• [GOAL OF THE EXERCISE] With nothing left out, give the data back exactly.

• [DATASET ENTRIES]
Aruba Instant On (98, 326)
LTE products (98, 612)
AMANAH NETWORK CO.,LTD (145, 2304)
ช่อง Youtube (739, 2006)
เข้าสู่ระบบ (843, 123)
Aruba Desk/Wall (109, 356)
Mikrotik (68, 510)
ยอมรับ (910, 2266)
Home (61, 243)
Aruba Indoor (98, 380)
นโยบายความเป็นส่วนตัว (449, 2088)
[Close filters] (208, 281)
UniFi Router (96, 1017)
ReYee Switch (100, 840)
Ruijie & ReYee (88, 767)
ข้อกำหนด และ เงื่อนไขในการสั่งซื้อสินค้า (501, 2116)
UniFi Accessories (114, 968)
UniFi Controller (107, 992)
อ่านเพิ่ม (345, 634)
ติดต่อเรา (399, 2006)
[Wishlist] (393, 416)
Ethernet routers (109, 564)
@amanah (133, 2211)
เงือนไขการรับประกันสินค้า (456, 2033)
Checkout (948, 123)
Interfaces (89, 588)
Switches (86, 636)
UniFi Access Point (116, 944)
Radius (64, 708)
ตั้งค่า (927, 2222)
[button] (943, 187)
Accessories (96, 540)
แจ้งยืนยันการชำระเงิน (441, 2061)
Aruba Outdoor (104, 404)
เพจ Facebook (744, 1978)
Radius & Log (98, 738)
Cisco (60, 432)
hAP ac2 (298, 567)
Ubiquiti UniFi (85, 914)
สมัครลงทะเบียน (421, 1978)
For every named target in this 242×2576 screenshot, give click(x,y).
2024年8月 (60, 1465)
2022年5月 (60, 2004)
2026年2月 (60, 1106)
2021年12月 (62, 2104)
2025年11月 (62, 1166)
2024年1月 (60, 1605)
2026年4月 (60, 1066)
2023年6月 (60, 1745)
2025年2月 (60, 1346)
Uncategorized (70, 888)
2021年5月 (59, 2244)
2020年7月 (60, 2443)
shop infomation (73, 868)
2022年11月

• [ANSWER BOX]
Aruba Instant On (98, 326)
LTE products (98, 612)
AMANAH NETWORK CO.,LTD (145, 2304)
ช่อง Youtube (739, 2006)
เข้าสู่ระบบ (843, 123)
Aruba Desk/Wall (109, 356)
Mikrotik (68, 510)
ยอมรับ (910, 2266)
Home (61, 243)
Aruba Indoor (98, 380)
นโยบายความเป็นส่วนตัว (449, 2088)
[Close filters] (208, 281)
UniFi Router (96, 1017)
ReYee Switch (100, 840)
Ruijie & ReYee (88, 767)
ข้อกำหนด และ เงื่อนไขในการสั่งซื้อสินค้า (501, 2116)
UniFi Accessories (114, 968)
UniFi Controller (107, 992)
อ่านเพิ่ม (345, 634)
ติดต่อเรา (399, 2006)
[Wishlist] (393, 416)
Ethernet routers (109, 564)
@amanah (133, 2211)
เงือนไขการรับประกันสินค้า (456, 2033)
Checkout (948, 123)
Interfaces (89, 588)
Switches (86, 636)
UniFi Access Point (116, 944)
Radius (64, 708)
ตั้งค่า (927, 2222)
[button] (943, 187)
Accessories (96, 540)
แจ้งยืนยันการชำระเงิน (441, 2061)
Aruba Outdoor (104, 404)
เพจ Facebook (744, 1978)
Radius & Log (98, 738)
Cisco (60, 432)
hAP ac2 (298, 567)
Ubiquiti UniFi (85, 914)
สมัครลงทะเบียน (421, 1978)
For every named target in this 242×2576 screenshot, give click(x,y).
2024年8月 (60, 1465)
2022年5月 (60, 2004)
2026年2月 (60, 1106)
2021年12月 (62, 2104)
2025年11月 (62, 1166)
2024年1月 (60, 1605)
2026年4月 (60, 1066)
2023年6月 (60, 1745)
2025年2月 (60, 1346)
Uncategorized (70, 888)
2021年5月 (59, 2244)
2020年7月 (60, 2443)
shop infomation (73, 868)
2022年11月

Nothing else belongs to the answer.